## REQUIRED WORK
Could you repeat the whole listing below exactly as it stands?

Start of Block

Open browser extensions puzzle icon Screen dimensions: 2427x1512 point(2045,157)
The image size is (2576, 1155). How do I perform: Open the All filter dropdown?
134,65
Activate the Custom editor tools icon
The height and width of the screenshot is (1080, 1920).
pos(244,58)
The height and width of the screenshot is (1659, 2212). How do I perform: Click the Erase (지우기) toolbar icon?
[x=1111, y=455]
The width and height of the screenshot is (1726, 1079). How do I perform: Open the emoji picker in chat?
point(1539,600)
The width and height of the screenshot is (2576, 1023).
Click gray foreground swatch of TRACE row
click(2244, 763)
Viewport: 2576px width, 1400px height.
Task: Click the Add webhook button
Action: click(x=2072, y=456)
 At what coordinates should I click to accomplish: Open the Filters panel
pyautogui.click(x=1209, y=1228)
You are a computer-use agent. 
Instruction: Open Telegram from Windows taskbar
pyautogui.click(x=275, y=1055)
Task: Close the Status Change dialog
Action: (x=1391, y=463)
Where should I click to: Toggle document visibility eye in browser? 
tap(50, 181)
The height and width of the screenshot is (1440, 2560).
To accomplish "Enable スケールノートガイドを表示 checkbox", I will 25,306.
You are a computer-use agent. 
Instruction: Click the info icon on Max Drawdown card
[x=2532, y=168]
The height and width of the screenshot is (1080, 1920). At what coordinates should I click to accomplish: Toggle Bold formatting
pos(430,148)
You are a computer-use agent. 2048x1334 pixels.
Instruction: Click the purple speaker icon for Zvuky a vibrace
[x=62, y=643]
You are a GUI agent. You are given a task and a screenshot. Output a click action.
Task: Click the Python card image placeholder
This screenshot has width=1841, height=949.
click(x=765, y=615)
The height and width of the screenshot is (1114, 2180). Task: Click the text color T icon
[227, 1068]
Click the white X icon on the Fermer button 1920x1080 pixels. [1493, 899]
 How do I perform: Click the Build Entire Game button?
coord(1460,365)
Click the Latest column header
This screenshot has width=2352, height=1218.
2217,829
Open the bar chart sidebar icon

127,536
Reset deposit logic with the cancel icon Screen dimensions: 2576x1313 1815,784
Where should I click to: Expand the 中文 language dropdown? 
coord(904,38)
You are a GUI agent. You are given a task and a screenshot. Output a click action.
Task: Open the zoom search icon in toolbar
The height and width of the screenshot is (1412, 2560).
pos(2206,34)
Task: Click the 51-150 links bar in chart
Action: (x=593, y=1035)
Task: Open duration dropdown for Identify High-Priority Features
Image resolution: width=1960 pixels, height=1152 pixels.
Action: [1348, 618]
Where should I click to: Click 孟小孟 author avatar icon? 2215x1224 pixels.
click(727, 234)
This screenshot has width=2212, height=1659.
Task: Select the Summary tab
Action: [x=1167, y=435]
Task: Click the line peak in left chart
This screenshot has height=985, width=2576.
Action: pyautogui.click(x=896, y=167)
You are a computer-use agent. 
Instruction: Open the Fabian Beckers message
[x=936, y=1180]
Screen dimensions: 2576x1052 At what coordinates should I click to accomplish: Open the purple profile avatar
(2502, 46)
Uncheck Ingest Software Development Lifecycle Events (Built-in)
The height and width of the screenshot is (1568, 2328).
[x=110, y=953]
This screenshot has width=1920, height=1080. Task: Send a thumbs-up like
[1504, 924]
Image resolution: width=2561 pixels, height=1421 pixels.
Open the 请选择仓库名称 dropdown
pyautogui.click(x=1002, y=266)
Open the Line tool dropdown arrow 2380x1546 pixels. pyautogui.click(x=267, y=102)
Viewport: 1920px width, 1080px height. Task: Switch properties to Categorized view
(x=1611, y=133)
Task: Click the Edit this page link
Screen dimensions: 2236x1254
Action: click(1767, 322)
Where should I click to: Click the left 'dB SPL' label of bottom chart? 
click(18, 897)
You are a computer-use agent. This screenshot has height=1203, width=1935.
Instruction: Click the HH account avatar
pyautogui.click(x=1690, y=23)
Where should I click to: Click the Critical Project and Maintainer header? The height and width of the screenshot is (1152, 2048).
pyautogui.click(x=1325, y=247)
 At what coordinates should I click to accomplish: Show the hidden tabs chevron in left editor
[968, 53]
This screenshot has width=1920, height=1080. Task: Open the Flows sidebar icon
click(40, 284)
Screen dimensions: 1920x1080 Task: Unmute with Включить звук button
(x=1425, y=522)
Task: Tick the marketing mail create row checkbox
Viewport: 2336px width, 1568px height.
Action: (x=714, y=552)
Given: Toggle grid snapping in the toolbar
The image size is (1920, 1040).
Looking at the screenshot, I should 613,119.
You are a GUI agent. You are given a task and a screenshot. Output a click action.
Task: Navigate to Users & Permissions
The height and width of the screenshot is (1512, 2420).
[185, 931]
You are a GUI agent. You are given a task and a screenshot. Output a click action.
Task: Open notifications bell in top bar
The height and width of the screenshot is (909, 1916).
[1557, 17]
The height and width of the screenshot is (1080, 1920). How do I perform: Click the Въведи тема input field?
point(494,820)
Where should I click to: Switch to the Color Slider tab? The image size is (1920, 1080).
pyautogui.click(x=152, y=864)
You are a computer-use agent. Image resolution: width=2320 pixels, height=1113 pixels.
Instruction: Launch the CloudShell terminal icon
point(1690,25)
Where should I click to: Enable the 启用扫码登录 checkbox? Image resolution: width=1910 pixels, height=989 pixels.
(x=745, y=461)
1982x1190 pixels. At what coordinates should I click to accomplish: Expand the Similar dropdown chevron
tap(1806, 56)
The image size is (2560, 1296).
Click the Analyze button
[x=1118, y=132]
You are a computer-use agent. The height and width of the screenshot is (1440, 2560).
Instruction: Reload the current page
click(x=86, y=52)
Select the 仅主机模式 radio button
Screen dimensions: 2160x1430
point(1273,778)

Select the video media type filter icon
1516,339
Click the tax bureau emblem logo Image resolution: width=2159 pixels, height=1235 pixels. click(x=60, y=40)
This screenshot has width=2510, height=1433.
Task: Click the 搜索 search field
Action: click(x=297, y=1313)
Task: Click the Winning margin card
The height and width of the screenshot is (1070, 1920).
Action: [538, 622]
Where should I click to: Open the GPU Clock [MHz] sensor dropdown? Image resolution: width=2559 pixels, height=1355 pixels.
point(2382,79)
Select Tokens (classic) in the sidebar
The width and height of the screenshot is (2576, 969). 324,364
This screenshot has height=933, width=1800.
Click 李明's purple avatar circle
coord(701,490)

End of Block

## ANSWER FOR THIS EXERCISE
Open browser extensions puzzle icon Screen dimensions: 2427x1512 point(2045,157)
The image size is (2576, 1155). How do I perform: Open the All filter dropdown?
134,65
Activate the Custom editor tools icon
The height and width of the screenshot is (1080, 1920).
pos(244,58)
The height and width of the screenshot is (1659, 2212). How do I perform: Click the Erase (지우기) toolbar icon?
[x=1111, y=455]
The width and height of the screenshot is (1726, 1079). How do I perform: Open the emoji picker in chat?
point(1539,600)
The width and height of the screenshot is (2576, 1023).
Click gray foreground swatch of TRACE row
click(2244, 763)
Viewport: 2576px width, 1400px height.
Task: Click the Add webhook button
Action: click(x=2072, y=456)
 At what coordinates should I click to accomplish: Open the Filters panel
pyautogui.click(x=1209, y=1228)
You are a computer-use agent. 
Instruction: Open Telegram from Windows taskbar
pyautogui.click(x=275, y=1055)
Task: Close the Status Change dialog
Action: (x=1391, y=463)
Where should I click to: Toggle document visibility eye in browser? 
tap(50, 181)
The height and width of the screenshot is (1440, 2560).
To accomplish "Enable スケールノートガイドを表示 checkbox", I will 25,306.
You are a computer-use agent. 
Instruction: Click the info icon on Max Drawdown card
[x=2532, y=168]
The height and width of the screenshot is (1080, 1920). At what coordinates should I click to accomplish: Toggle Bold formatting
pos(430,148)
You are a computer-use agent. 2048x1334 pixels.
Instruction: Click the purple speaker icon for Zvuky a vibrace
[x=62, y=643]
You are a GUI agent. You are given a task and a screenshot. Output a click action.
Task: Click the Python card image placeholder
This screenshot has width=1841, height=949.
click(x=765, y=615)
The height and width of the screenshot is (1114, 2180). Task: Click the text color T icon
[227, 1068]
Click the white X icon on the Fermer button 1920x1080 pixels. [1493, 899]
 How do I perform: Click the Build Entire Game button?
coord(1460,365)
Click the Latest column header
This screenshot has width=2352, height=1218.
2217,829
Open the bar chart sidebar icon

127,536
Reset deposit logic with the cancel icon Screen dimensions: 2576x1313 1815,784
Where should I click to: Expand the 中文 language dropdown? 
coord(904,38)
You are a GUI agent. You are given a task and a screenshot. Output a click action.
Task: Open the zoom search icon in toolbar
The height and width of the screenshot is (1412, 2560).
pos(2206,34)
Task: Click the 51-150 links bar in chart
Action: (x=593, y=1035)
Task: Open duration dropdown for Identify High-Priority Features
Image resolution: width=1960 pixels, height=1152 pixels.
Action: [1348, 618]
Where should I click to: Click 孟小孟 author avatar icon? 2215x1224 pixels.
click(727, 234)
This screenshot has width=2212, height=1659.
Task: Select the Summary tab
Action: [x=1167, y=435]
Task: Click the line peak in left chart
This screenshot has height=985, width=2576.
Action: pyautogui.click(x=896, y=167)
You are a computer-use agent. 
Instruction: Open the Fabian Beckers message
[x=936, y=1180]
Screen dimensions: 2576x1052 At what coordinates should I click to accomplish: Open the purple profile avatar
(2502, 46)
Uncheck Ingest Software Development Lifecycle Events (Built-in)
The height and width of the screenshot is (1568, 2328).
[x=110, y=953]
This screenshot has width=1920, height=1080. Task: Send a thumbs-up like
[1504, 924]
Image resolution: width=2561 pixels, height=1421 pixels.
Open the 请选择仓库名称 dropdown
pyautogui.click(x=1002, y=266)
Open the Line tool dropdown arrow 2380x1546 pixels. pyautogui.click(x=267, y=102)
Viewport: 1920px width, 1080px height. Task: Switch properties to Categorized view
(x=1611, y=133)
Task: Click the Edit this page link
Screen dimensions: 2236x1254
Action: click(1767, 322)
Where should I click to: Click the left 'dB SPL' label of bottom chart? 
click(18, 897)
You are a computer-use agent. This screenshot has height=1203, width=1935.
Instruction: Click the HH account avatar
pyautogui.click(x=1690, y=23)
Where should I click to: Click the Critical Project and Maintainer header? The height and width of the screenshot is (1152, 2048).
pyautogui.click(x=1325, y=247)
 At what coordinates should I click to accomplish: Show the hidden tabs chevron in left editor
[968, 53]
This screenshot has width=1920, height=1080. Task: Open the Flows sidebar icon
click(40, 284)
Screen dimensions: 1920x1080 Task: Unmute with Включить звук button
(x=1425, y=522)
Task: Tick the marketing mail create row checkbox
Viewport: 2336px width, 1568px height.
Action: (x=714, y=552)
Given: Toggle grid snapping in the toolbar
The image size is (1920, 1040).
Looking at the screenshot, I should 613,119.
You are a GUI agent. You are given a task and a screenshot. Output a click action.
Task: Navigate to Users & Permissions
The height and width of the screenshot is (1512, 2420).
[185, 931]
You are a GUI agent. You are given a task and a screenshot. Output a click action.
Task: Open notifications bell in top bar
The height and width of the screenshot is (909, 1916).
[1557, 17]
The height and width of the screenshot is (1080, 1920). How do I perform: Click the Въведи тема input field?
point(494,820)
Where should I click to: Switch to the Color Slider tab? The image size is (1920, 1080).
pyautogui.click(x=152, y=864)
You are a computer-use agent. Image resolution: width=2320 pixels, height=1113 pixels.
Instruction: Launch the CloudShell terminal icon
point(1690,25)
Where should I click to: Enable the 启用扫码登录 checkbox? Image resolution: width=1910 pixels, height=989 pixels.
(x=745, y=461)
1982x1190 pixels. At what coordinates should I click to accomplish: Expand the Similar dropdown chevron
tap(1806, 56)
The image size is (2560, 1296).
Click the Analyze button
[x=1118, y=132]
You are a computer-use agent. The height and width of the screenshot is (1440, 2560).
Instruction: Reload the current page
click(x=86, y=52)
Select the 仅主机模式 radio button
Screen dimensions: 2160x1430
point(1273,778)

Select the video media type filter icon
1516,339
Click the tax bureau emblem logo Image resolution: width=2159 pixels, height=1235 pixels. click(x=60, y=40)
This screenshot has width=2510, height=1433.
Task: Click the 搜索 search field
Action: click(x=297, y=1313)
Task: Click the Winning margin card
The height and width of the screenshot is (1070, 1920).
Action: [538, 622]
Where should I click to: Open the GPU Clock [MHz] sensor dropdown? Image resolution: width=2559 pixels, height=1355 pixels.
point(2382,79)
Select Tokens (classic) in the sidebar
The width and height of the screenshot is (2576, 969). 324,364
This screenshot has height=933, width=1800.
Click 李明's purple avatar circle
coord(701,490)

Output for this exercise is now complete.